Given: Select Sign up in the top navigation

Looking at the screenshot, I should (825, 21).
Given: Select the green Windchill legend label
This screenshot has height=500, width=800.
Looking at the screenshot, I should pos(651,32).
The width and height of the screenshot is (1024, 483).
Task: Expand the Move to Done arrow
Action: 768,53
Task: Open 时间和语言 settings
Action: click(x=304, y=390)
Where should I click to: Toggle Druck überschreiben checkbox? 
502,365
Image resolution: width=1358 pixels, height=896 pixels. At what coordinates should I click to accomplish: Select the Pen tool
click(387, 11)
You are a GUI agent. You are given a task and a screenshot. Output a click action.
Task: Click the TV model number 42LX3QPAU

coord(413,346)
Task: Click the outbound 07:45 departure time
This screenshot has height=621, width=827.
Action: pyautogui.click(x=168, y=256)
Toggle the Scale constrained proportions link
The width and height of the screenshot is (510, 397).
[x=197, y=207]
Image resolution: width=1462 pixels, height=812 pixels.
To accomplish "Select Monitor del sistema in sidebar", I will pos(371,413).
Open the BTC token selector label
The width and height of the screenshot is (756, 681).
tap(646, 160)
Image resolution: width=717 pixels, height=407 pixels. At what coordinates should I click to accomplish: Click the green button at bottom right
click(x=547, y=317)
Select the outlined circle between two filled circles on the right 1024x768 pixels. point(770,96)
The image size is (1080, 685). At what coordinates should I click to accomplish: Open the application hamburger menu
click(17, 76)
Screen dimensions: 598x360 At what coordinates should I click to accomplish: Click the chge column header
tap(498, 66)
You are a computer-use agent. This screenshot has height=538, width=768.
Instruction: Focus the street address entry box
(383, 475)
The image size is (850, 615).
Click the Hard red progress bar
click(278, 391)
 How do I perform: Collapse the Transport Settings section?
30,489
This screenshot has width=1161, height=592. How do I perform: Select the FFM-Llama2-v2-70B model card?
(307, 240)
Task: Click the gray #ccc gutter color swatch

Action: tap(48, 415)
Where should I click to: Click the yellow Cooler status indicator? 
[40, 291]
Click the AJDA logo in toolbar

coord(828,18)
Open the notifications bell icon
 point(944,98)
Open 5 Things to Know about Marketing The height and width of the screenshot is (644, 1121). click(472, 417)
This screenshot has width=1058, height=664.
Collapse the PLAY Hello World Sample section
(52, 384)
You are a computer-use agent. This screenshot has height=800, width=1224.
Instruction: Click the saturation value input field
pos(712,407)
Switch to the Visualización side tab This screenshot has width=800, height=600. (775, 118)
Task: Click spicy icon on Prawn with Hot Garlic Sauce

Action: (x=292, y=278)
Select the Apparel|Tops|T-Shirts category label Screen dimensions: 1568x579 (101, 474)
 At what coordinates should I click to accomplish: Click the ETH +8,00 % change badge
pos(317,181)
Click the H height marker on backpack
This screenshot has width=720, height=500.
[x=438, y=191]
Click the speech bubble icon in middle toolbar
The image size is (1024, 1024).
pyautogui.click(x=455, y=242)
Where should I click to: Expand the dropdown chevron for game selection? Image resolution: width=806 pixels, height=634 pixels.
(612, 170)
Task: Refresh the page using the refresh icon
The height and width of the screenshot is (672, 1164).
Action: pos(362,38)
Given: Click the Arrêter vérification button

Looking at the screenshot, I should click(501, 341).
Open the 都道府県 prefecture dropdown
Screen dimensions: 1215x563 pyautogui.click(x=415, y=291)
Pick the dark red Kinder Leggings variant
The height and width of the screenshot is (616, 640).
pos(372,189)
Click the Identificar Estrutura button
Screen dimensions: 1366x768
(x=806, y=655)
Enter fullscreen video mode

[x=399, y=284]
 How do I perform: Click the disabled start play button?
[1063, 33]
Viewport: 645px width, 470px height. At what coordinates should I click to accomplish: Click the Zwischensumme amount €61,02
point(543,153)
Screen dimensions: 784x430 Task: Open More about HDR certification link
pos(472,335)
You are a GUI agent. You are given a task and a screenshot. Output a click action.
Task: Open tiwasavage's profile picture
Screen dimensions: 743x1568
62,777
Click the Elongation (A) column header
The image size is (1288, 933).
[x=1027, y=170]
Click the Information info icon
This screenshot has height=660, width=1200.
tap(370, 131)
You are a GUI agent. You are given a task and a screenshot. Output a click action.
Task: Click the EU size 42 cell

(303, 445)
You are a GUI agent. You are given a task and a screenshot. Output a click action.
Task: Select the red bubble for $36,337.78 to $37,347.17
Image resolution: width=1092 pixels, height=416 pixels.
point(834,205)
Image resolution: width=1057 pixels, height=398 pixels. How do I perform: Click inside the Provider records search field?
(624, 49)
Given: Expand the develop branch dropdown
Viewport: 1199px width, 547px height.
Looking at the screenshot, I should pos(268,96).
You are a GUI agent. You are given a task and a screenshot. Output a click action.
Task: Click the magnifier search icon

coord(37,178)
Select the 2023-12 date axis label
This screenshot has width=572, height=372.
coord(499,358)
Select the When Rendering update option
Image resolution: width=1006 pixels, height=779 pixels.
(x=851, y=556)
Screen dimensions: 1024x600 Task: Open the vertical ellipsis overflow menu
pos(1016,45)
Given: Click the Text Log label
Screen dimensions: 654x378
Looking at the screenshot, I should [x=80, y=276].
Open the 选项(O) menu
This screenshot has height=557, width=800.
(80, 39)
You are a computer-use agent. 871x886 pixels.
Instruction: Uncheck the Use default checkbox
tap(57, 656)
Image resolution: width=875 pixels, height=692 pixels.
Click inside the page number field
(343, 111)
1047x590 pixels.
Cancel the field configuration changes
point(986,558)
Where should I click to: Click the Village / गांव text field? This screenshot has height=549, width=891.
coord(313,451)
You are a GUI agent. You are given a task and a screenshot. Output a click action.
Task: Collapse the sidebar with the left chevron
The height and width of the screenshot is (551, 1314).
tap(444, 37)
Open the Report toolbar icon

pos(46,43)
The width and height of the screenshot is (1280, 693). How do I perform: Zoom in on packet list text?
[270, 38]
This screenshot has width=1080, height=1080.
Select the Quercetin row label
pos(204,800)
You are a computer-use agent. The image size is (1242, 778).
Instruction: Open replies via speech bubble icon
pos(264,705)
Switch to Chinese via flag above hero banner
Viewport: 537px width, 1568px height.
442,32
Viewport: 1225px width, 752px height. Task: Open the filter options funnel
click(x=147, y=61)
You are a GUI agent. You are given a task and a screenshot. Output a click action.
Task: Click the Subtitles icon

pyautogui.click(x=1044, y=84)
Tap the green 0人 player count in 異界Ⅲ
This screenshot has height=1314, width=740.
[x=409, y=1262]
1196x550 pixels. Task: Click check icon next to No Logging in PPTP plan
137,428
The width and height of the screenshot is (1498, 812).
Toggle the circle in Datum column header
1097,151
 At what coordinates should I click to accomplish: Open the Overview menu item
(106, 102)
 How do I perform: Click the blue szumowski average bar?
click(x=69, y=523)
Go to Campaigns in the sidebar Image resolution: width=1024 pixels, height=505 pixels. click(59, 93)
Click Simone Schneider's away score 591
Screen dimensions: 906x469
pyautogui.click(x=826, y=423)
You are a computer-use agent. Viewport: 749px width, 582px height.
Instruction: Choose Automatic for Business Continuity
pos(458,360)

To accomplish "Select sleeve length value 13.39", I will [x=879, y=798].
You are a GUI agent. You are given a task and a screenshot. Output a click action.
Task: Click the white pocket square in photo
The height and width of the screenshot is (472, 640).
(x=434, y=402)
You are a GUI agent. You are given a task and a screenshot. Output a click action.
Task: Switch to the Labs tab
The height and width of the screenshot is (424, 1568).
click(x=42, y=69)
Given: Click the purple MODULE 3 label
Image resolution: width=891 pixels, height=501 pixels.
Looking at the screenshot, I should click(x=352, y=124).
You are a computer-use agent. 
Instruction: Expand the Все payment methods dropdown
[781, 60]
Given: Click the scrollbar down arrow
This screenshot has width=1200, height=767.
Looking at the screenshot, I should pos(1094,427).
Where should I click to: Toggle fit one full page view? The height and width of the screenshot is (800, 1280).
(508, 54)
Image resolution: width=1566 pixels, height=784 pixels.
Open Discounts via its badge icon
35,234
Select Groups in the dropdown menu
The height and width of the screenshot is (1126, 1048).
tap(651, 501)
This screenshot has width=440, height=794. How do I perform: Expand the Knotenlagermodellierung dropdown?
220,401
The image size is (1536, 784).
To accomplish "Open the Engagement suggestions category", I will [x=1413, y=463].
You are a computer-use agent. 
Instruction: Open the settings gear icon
::::::::
▸ **Work request**:
Reproduce, exactly and without additions, the run of lines from the start of the listing above to the line bearing "Task: Click the outbound 07:45 departure time", inclusive.

▸ **Problem solution**:
Given: Select Sign up in the top navigation

Looking at the screenshot, I should (825, 21).
Given: Select the green Windchill legend label
This screenshot has height=500, width=800.
Looking at the screenshot, I should pos(651,32).
The width and height of the screenshot is (1024, 483).
Task: Expand the Move to Done arrow
Action: 768,53
Task: Open 时间和语言 settings
Action: click(x=304, y=390)
Where should I click to: Toggle Druck überschreiben checkbox? 
502,365
Image resolution: width=1358 pixels, height=896 pixels. At what coordinates should I click to accomplish: Select the Pen tool
click(387, 11)
You are a GUI agent. You are given a task and a screenshot. Output a click action.
Task: Click the TV model number 42LX3QPAU

coord(413,346)
Task: Click the outbound 07:45 departure time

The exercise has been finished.